Any payment policies Congress adopts should reward all providers for efficiency and offer incentives for improved quality and care coordination, MedPAC further advised. “Polices such as pay for performance that link payment to the quality of care physicians furnish should be implemented,” Commissioners added. “At the same time, Medicare should encourage coordination of care and provision of primary care, allow gain sharing arrangements, bundle and package services where appropriate to reduce overuse, [and] ensure that prices are accurate,” among other things.

Regardless of which approach Congress ultimately takes, Washington must give the Centers for Medicare and Medicaid Services sufficient time, financial resources and “administrative flexibility” to develop, institute and refine payment systems that “improve value for both beneficiaries and taxpayers,” MedPAC concluded.

House Passes Bill to Require DHHS to Negotiate Drug Prices for Medicare Drug Benefit, But Measure Has Yet to Emerge from Senate

Legislation that would require the Department of Health and Human Services (DHHS) to negotiate lower drug prices with pharmaceutical companies on behalf of beneficiaries enrolled in Medicare’s prescription drug benefit won approval of the House of Representatives in January. As this issue of Annals of Long-Term Care: Clinical Care and Aging went to press, however, the measure had yet to emerge from the Senate, where it faces significant opposition. President Bush and the pharmaceutical industry strongly oppose direct DHHS-drug company negotiations.

The legislation the House has approved would override a provision in the Medicare Modernization Act of 2003 prohibiting the department from negotiating Medicare drug prices with pharmaceutical firms. The bill, however, does not call for changes that would allow the department to require a specific formulary—which some argue could undercut its ability to negotiate with pharmaceutical companies. Proponents of the bill argue that DHHS will still have leverage with drug makers and maintain that the bill will generate large savings.

According to the Bush administration and others critical of direct drug pricing negotiations, the private sector can do a better job of lowering drug prices for Medicare beneficiaries than the government can.

Recent Kaiser Family Foundation and AARP polls have found that at least 85% of Americans support direct government drug price negotiations for Medicare beneficiaries.

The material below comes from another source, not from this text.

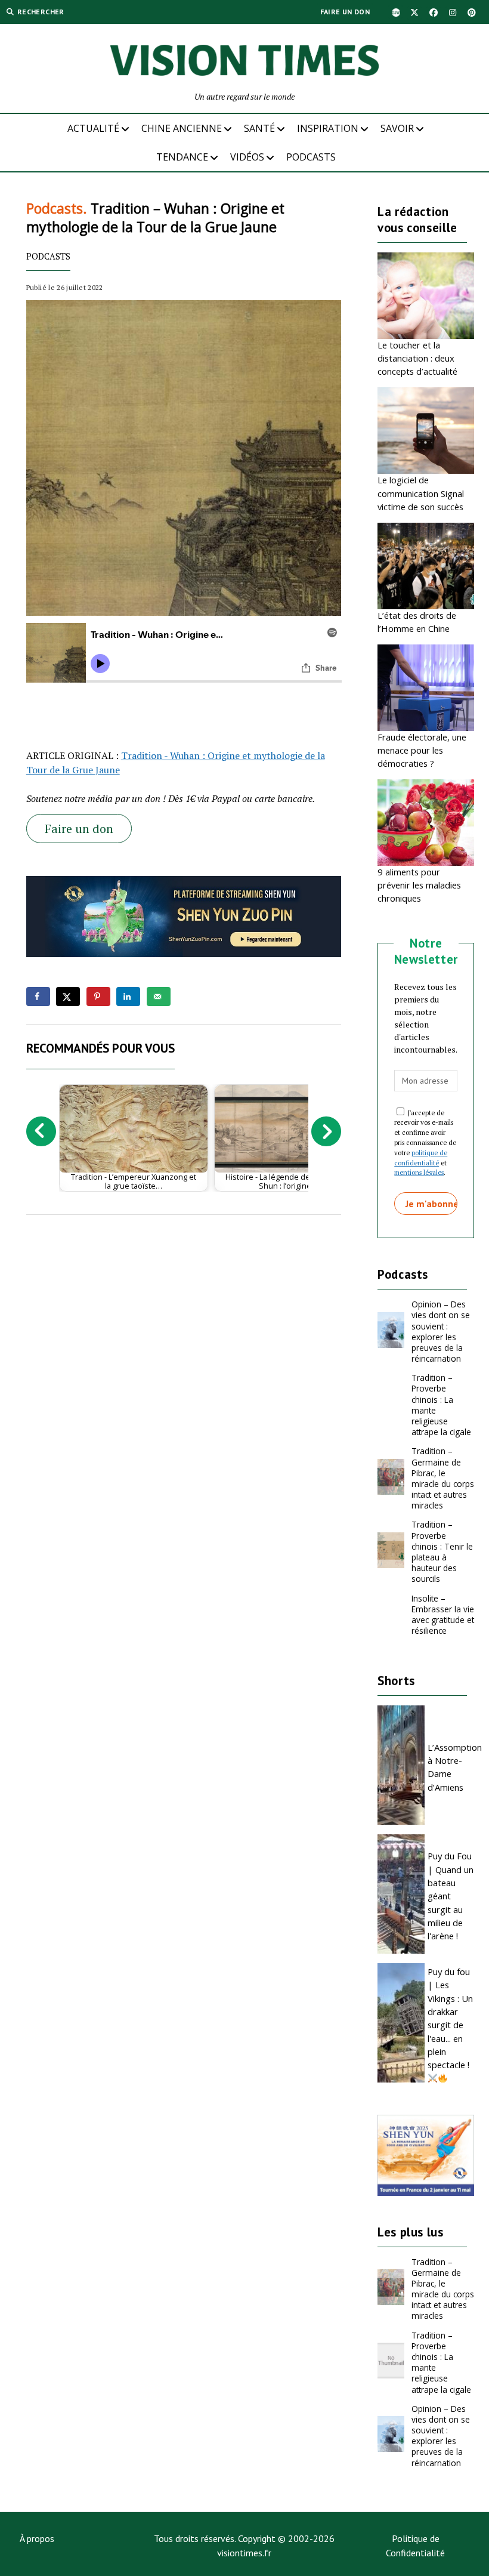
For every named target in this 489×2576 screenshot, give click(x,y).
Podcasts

Hospital Pay-for-Performance Pilot Program Shows Improvements in Quality of Care, Is Extended for Additional Three Years

Second-year results from Medicare’s three-year hospital pay-for-performance pilot program showed such significant improvements in quality of care that the Centers for Medicare & Medicaid Services (CMS) recently extended the program for another three years.

Of the 266 U.S. hospitals participating in the program— the Premier Hospital Quality Improvement Demonstration—the vast majority provided better care for patients, CMS reported. The demonstration program focuses on five areas: treatment for heart attack, heart failure and pneumonia; hip and knee replacement; and coronary artery bypass graft.

In the second year of the program, more patients were getting recommended care in these areas, according to CMS. More patients were getting vaccines to prevent pneumonia, for example, and more patients admitted for heart attacks were getting aspirin at the hospital. All told, participating hospitals saw 1,300 fewer deaths treating heart attack patients alone and scored higher on a range of quality measures than other U.S. hospitals.

Following release of the second-year results, CMS awarded bonuses totaling nearly $8.7 million to the 115 hospitals that ranked in the top 20% in the five designated areas.

The system, however, isn’t perfect, even the heads of high-ranking participating hospitals acknowledge. It tends, they say, to evaluate hospitals based on whether they’re offering certain treatments rather than whether care is actually benefiting patients.

The three-year extension will allow CMS to look at new ways to measure and promote quality in hospital settings.